+++ Data entries
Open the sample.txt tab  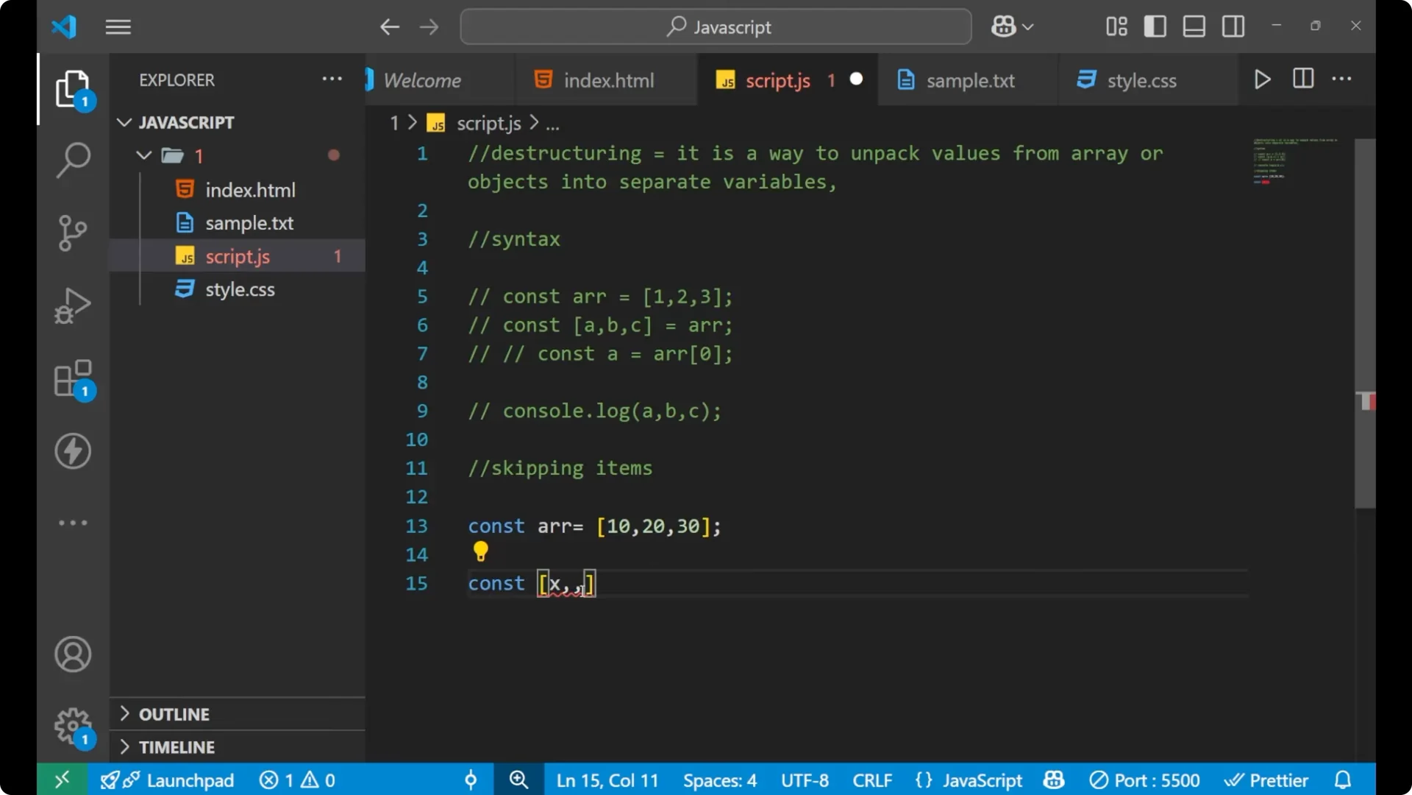tap(969, 81)
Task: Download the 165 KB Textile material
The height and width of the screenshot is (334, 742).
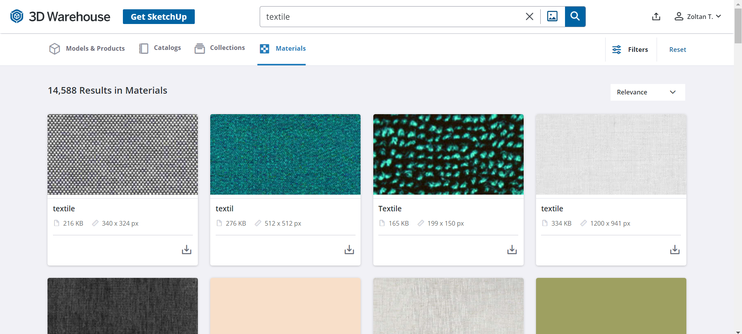Action: point(512,250)
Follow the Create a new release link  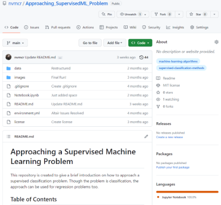click(169, 137)
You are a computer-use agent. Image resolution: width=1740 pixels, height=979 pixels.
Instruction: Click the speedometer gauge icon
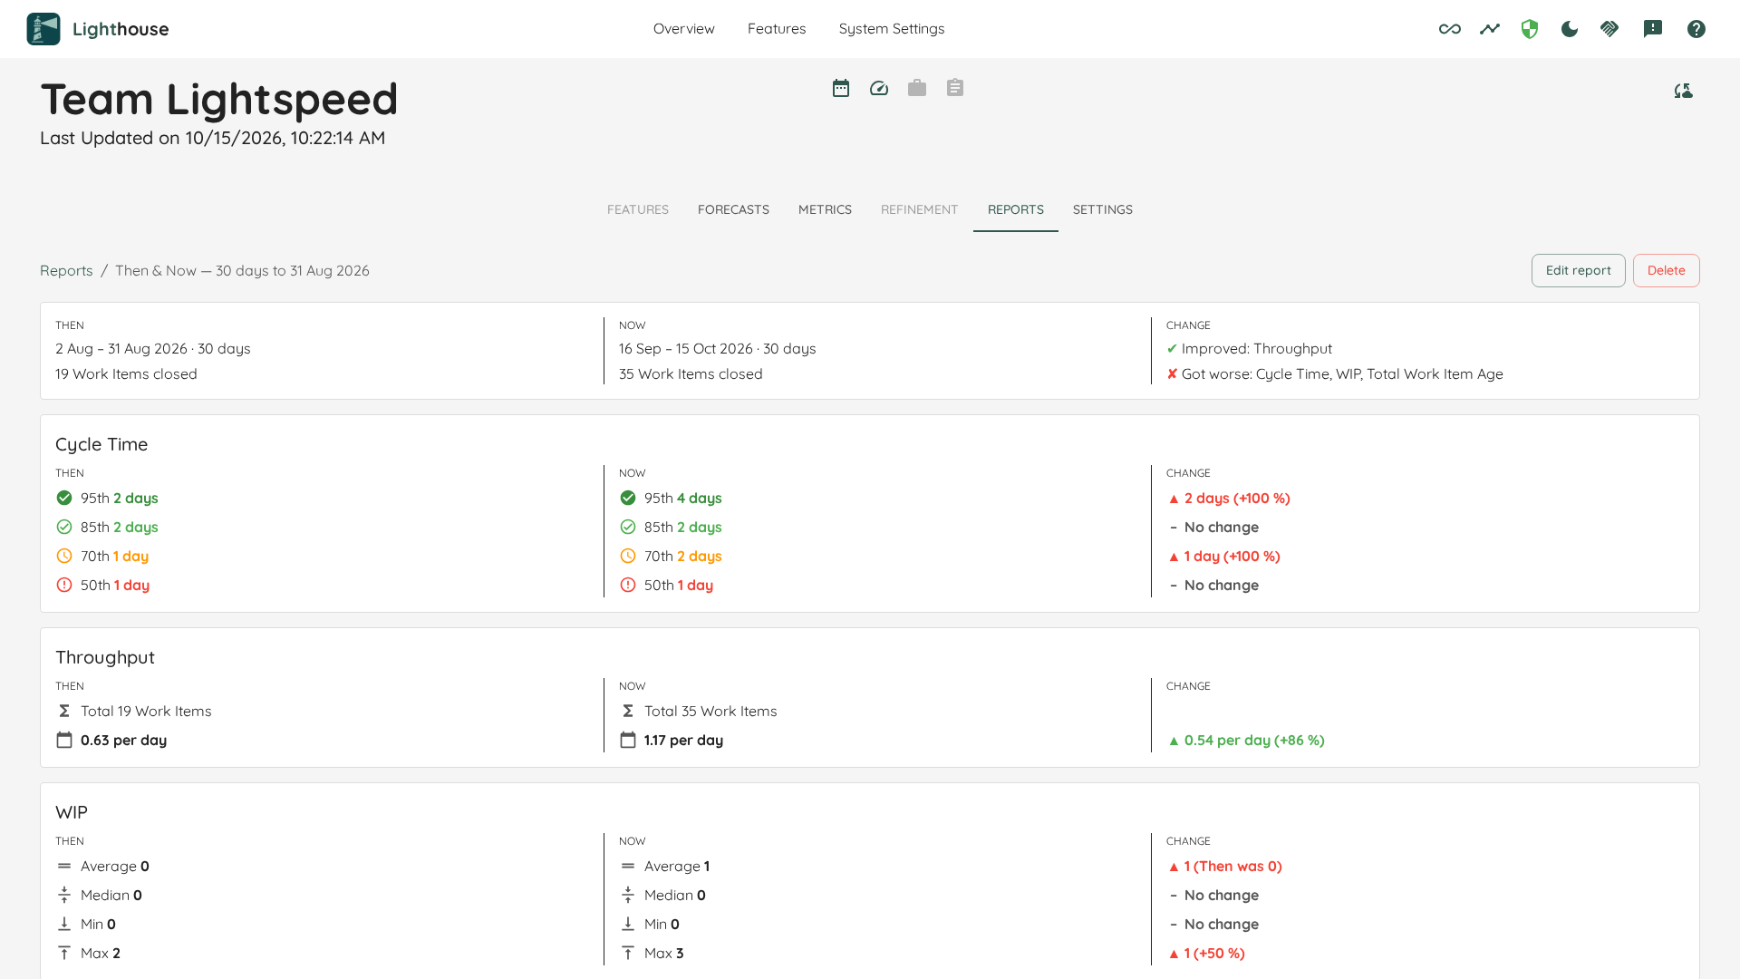(x=879, y=88)
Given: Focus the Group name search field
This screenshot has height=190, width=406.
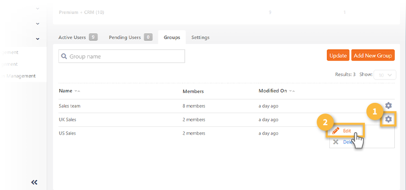Looking at the screenshot, I should 122,56.
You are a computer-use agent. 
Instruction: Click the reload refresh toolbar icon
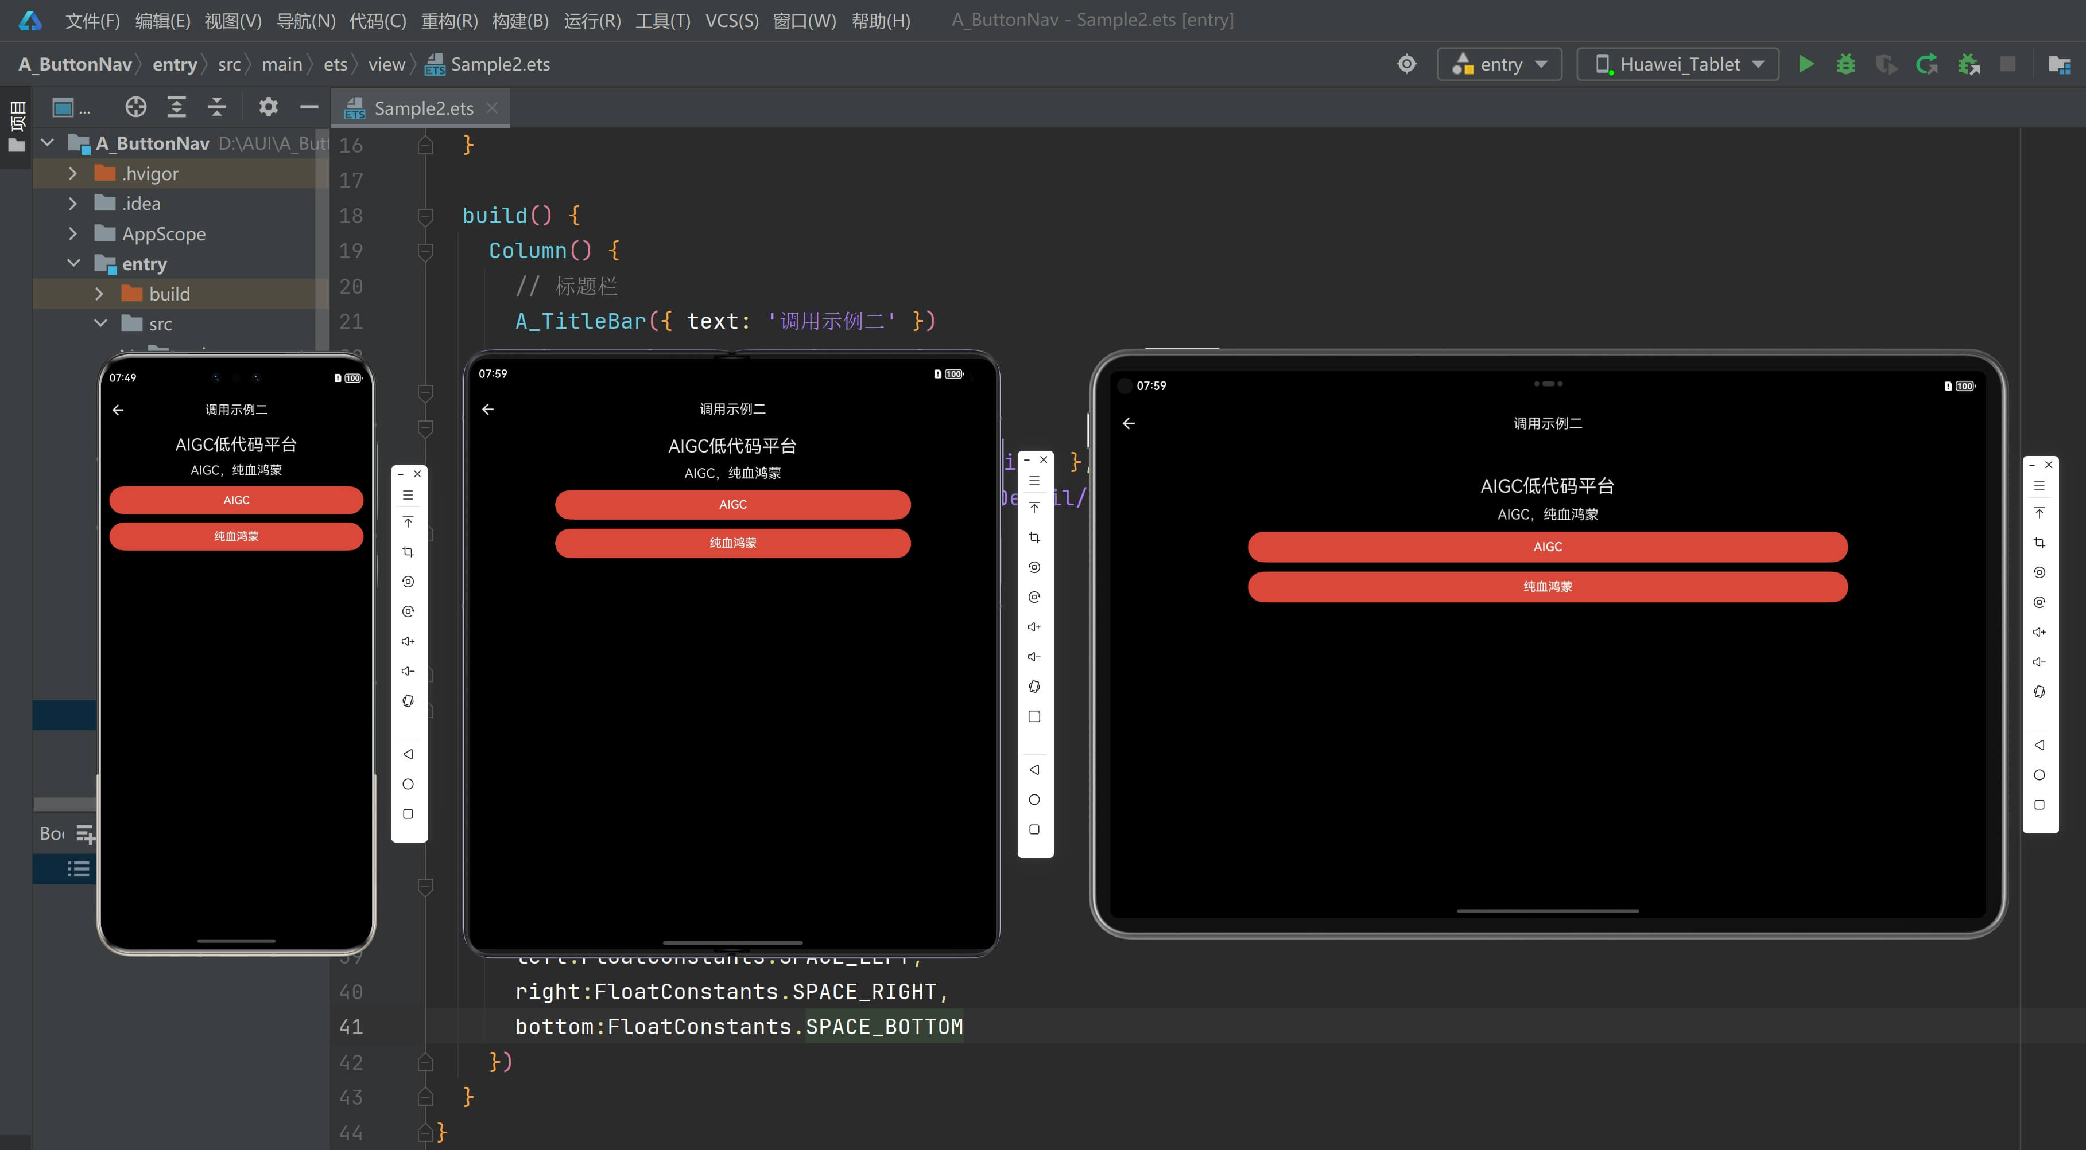pyautogui.click(x=1926, y=64)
++++++
Replace "Group name" with "Team name" in the lines from the one containing "Given: Focus the Group name search field" through the last line, and write those lines out again with nothing else changed. Leave out the pictures.

Given: Focus the Team name search field
This screenshot has height=190, width=406.
Looking at the screenshot, I should 122,56.
You are a computer-use agent. 
Instruction: Click the reload refresh toolbar icon
pyautogui.click(x=1926, y=64)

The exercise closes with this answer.